Supplied passage
○ ○ ○ ○ ○
# 睜隻眼閉隻眼



## KYC

Hello, there:
I am wondering how to say "睜隻眼閉隻眼" in English.
May I have your answer?
Thanks a lot!


----------



## xiaolijie

"(He) opens (his) eyes/ (He) closes (his) eyes", perhaps?

-------------
When you ask a question, please give some context for the question to make it easier for people to help you. The least you can do is to give a sentence where the phrase forms a part of (If the word or phrase you're asking about doesn't belong to any sentence, then you should look up for its meaning in a dictionary first). You may already be aware that in some of our neighbouring forums (English Only, etc...), we're not allowed to answer questions until contexts for the questions are provided.
(Edit: This note is not just for you but is a reminder to all members who are not in the habit of giving the contexts for their questions.)


----------



## mrdrx

hi xiaolijie.

"(He) opens (his) eyes/ (He) closes (his) eyes" is the literal meaning of this sentence.In fact,this is kinda chinese  idiom which means someone has seen another person committing something bad but he pretended not to have seen it and let it go without doing anything hence he will not get himself into trouble or he has received money from the person.


----------



## xiaolijie

Thank you mrdrx! I suspected that. 
Without context, any offer of help is in for surprises and that is precisely the reason for my long sermon 

Here are some similar expressions in English: *bury one's head in the sand; pretend not to know; turn a blind eye*,...

(There is also this expression "*see no evil, hear no evil*", but it requires a good level of English to use it well.)


----------



## KYC

Hi, thanks a lot!
Sorry, I should have give more comtext.
I heard a joke in Chinese.
A said :What if your husband have an affair?
B said: Well, then all I can do is just 睜隻眼閉隻眼.
A: Wow, you are so tolerate.
B: No, I just shoot him.( the gesture)
So can you tell me how to say 睜隻眼閉隻眼 in English?
Thanks a lot!


----------



## xiaolijie

A said :What if your husband have an affair?
B said: Well, then all I can do is just 睜隻眼閉隻眼. =>

B said: Well, then all I can do is just _turn a blind eye to it_/ then all I can do is just _pretend not to know_.


----------



## KYC

Thanks a lot!


----------



## sunjingtao7996

KYC said:


> Hi, thanks a lot!
> Sorry, I should have give more comtext.
○ ○ ○ ○ ○
Dataset extract
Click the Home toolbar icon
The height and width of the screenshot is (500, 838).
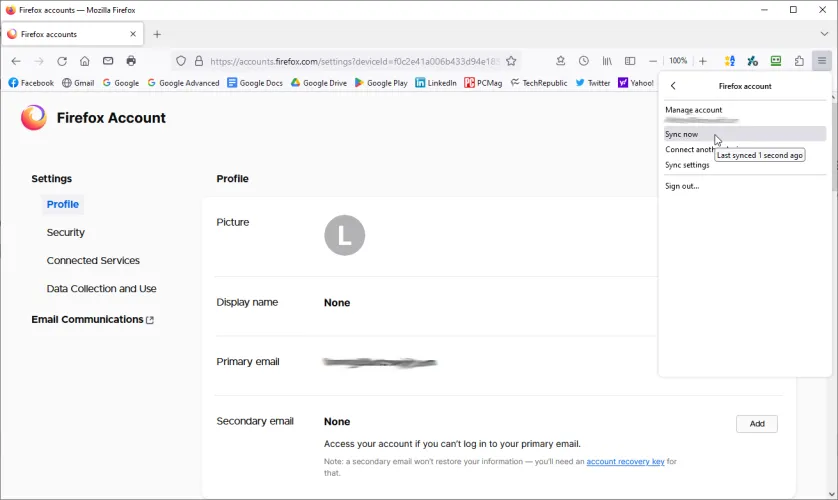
○ ○ ○ ○ ○
Given task 1
Which usernames post in the forum thread about translating 睜隻眼閉隻眼? List each one once.
Given task 2
In the forum thread about 睜隻眼閉隻眼, what does mrdrx say the idiom actually means?
Given task 3
Pick up the forum thread about translating 睜隻眼閉隻眼 after its last line and write the next part.

Exercise answer 1
KYC, xiaolijie, mrdrx, sunjingtao7996

Exercise answer 2
Someone sees another person do something bad but pretends not to have seen it and lets it go, so he won't get into trouble or because he has received money from that person.

Exercise answer 3
> I heard a joke in Chinese.
> A said :What if your husband have an affair?
> B said: Well, then all I can do is just 睜隻眼閉隻眼.
> A: Wow, you are so tolerate.
> B: No, I just shoot him.( the gesture)
> So can you tell me how to say 睜隻眼閉隻眼 in English?
> Thanks a lot!


I don't think that the interpretation of "睜隻眼閉隻眼" to "turn a blind eye to it" is appropriate here because "睜隻眼閉隻眼" obviously has a double meaning. In this joke, "睜隻眼閉隻眼" not only means that she will pretend not to know what her husband did, but also refers to what she will do if she knows what he did--close one of her two eyes and aim at her husband with the other open eye, and then fire. So what will you say to "turn a blind eye to him"? Is this reasonable and grammartical?


----------



## xiaolijie

sunjingtao7996 said:


> So what will you say to "turn a blind eye to him"? Is this reasonable and grammartical?


No it doesn't work in English. Here you "turn a blind eye" to his action, and not the person, so you'll have to find a different way to say what you want to say. My suggestions above are simply possible language translations for "睜隻眼閉隻眼" and I didn't even think of trying to translate the joke.


----------



## Youngfun

I thought this idiom was universal 
Now I know it doesn't exist in English...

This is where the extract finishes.